▸ Task brief: Repeat every record exactly as given.

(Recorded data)
== Segment start ==

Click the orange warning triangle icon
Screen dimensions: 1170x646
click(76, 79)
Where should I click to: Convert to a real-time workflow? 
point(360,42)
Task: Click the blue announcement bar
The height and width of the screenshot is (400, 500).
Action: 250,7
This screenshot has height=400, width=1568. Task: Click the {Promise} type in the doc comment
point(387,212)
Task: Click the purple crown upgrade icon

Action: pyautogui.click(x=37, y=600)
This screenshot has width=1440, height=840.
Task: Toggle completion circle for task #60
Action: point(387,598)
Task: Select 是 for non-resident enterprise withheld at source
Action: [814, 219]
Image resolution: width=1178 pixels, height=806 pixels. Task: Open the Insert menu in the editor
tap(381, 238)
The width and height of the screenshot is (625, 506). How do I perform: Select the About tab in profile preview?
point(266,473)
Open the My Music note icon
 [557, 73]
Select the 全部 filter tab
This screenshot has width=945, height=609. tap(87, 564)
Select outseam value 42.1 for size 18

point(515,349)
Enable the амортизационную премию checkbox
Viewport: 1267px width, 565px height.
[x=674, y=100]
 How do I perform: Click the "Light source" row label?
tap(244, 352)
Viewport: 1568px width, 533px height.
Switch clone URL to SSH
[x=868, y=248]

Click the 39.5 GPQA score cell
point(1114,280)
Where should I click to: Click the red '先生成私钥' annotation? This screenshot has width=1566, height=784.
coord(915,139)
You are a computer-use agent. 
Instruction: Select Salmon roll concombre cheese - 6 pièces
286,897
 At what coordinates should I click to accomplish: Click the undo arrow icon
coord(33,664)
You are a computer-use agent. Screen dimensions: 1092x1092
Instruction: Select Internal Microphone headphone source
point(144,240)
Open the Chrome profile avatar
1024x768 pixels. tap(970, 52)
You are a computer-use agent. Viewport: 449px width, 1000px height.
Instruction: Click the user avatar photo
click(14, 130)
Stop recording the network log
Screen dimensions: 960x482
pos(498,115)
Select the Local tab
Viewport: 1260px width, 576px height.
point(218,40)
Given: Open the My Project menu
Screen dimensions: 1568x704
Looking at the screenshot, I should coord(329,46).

== Segment end ==

▸ Solution for this problem:
Click the orange warning triangle icon
Screen dimensions: 1170x646
click(76, 79)
Where should I click to: Convert to a real-time workflow? 
point(360,42)
Task: Click the blue announcement bar
The height and width of the screenshot is (400, 500).
Action: 250,7
This screenshot has height=400, width=1568. Task: Click the {Promise} type in the doc comment
point(387,212)
Task: Click the purple crown upgrade icon

Action: pyautogui.click(x=37, y=600)
This screenshot has width=1440, height=840.
Task: Toggle completion circle for task #60
Action: point(387,598)
Task: Select 是 for non-resident enterprise withheld at source
Action: [814, 219]
Image resolution: width=1178 pixels, height=806 pixels. Task: Open the Insert menu in the editor
tap(381, 238)
The width and height of the screenshot is (625, 506). How do I perform: Select the About tab in profile preview?
point(266,473)
Open the My Music note icon
 [557, 73]
Select the 全部 filter tab
This screenshot has width=945, height=609. tap(87, 564)
Select outseam value 42.1 for size 18

point(515,349)
Enable the амортизационную премию checkbox
Viewport: 1267px width, 565px height.
[x=674, y=100]
 How do I perform: Click the "Light source" row label?
tap(244, 352)
Viewport: 1568px width, 533px height.
Switch clone URL to SSH
[x=868, y=248]

Click the 39.5 GPQA score cell
point(1114,280)
Where should I click to: Click the red '先生成私钥' annotation? This screenshot has width=1566, height=784.
coord(915,139)
You are a computer-use agent. 
Instruction: Select Salmon roll concombre cheese - 6 pièces
286,897
 At what coordinates should I click to accomplish: Click the undo arrow icon
coord(33,664)
You are a computer-use agent. Screen dimensions: 1092x1092
Instruction: Select Internal Microphone headphone source
point(144,240)
Open the Chrome profile avatar
1024x768 pixels. tap(970, 52)
You are a computer-use agent. Viewport: 449px width, 1000px height.
Instruction: Click the user avatar photo
click(14, 130)
Stop recording the network log
Screen dimensions: 960x482
pos(498,115)
Select the Local tab
Viewport: 1260px width, 576px height.
point(218,40)
Given: Open the My Project menu
Screen dimensions: 1568x704
Looking at the screenshot, I should coord(329,46).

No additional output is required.